[GIVEN TEXT]
########

That’s inefficient scheduling, and this happens when you rely on spreadsheets and manual tools to plan routes, monitor schedules, assign projects, and track progress. 

A smarter approach is to use visual scheduling software like Aspire’s, which provides detailed insights into your operations. 

Schedule Aspire

Its dispatch board lets you see new and existing projects, job locations, who’s assigned to what, project deadlines, hours to be spent, and more. 

This ensures you allocate crews efficiently, minimize downtime, and streamline assignments. 

2. Inaccurate job costing results in underbidding

Think of job costing as the psychic of your landscaping finances. It involves tracking all the costs associated with a project, from labor to materials, equipment, and overhead, for loss or profitability. 

Simply put, it shows you whether you made or lost money so you can price future jobs correctly and identify more profitable projects for your business.

Now, imagine getting it wrong by 10%. You risk bidding for projects way lower than you should, eroding margins and limiting profitability.

########

[EXERCISE INSTRUCTIONS]
a - In the landscaping operations article, condense the paragraph beginning "Think of job costing" into a short bulleted list that keeps its main facts.
b - List every type of project cost that the landscaping operations article says job costing tracks.
c - Extend the landscaping operations article with a few more paragraphs that pick up right after its final sentence.

[DATASET CONTENT]
########

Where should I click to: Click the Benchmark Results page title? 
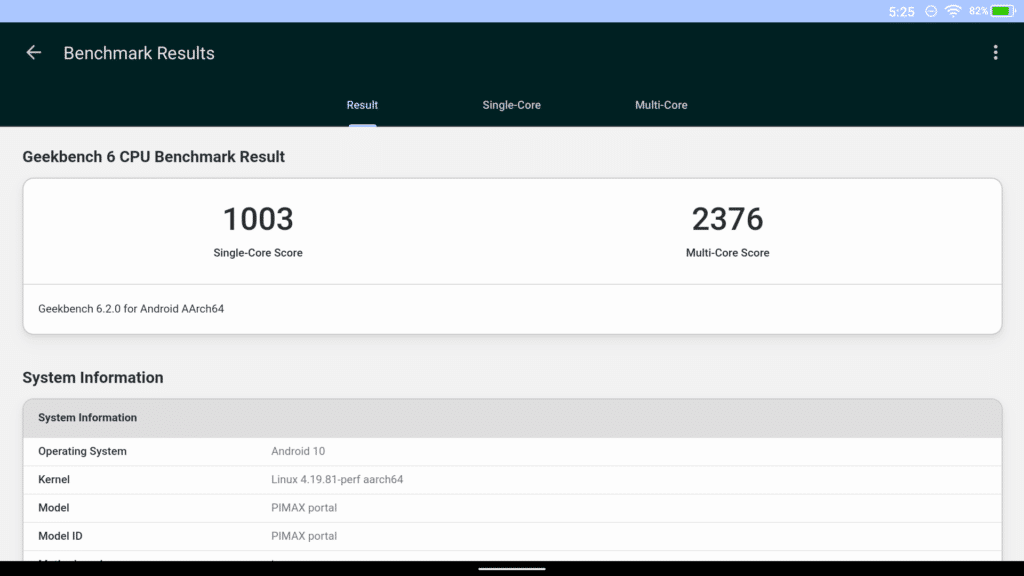point(139,53)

########

[RESULTS FOR EACH TASK]
a -
- Job costing tracks every cost tied to a project.
- Those costs include labor, materials, equipment, and overhead.
- The tracking shows whether the project was a loss or profitable.

b -
- Labor
- Materials
- Equipment
- Overhead

c -
The best way to avoid this is to closely track labor hours, materials, and overhead, preferably using a job costing tool

Aspire’s features pull data directly from different sources: 

  • Labor material

  • Hours

  • Other expenses that impact a project’s profitability

The end-to-end business management software provides real-time visibility into estimated versus actual costs. 

Job costing (2)

This allows you to use historical data to inform future bids, ensuring profitability and an opportunity to scale business operations.

3. High employee turnover increases training costs

Constantly hiring and retraining staff is bad for business, as it creates a cost cycle:

  • A new crew is hired, probably gets a hiring bonus, and undergoes training (a direct cost).

  • Since they’re new, they need time to get used to your company’s pace. This means needing more time to complete the same work: a productivity loss.

  • They make more mistakes, requiring additional labor time for rework (a quality cost).

  • When they finally become more productive, they quit or perhaps get fired, and you start the cycle again: lost investment. 

In numerical terms, tasks that take one of your experienced landscapers two hours to finish might take a newbie four. 

You’re paying double for the same work.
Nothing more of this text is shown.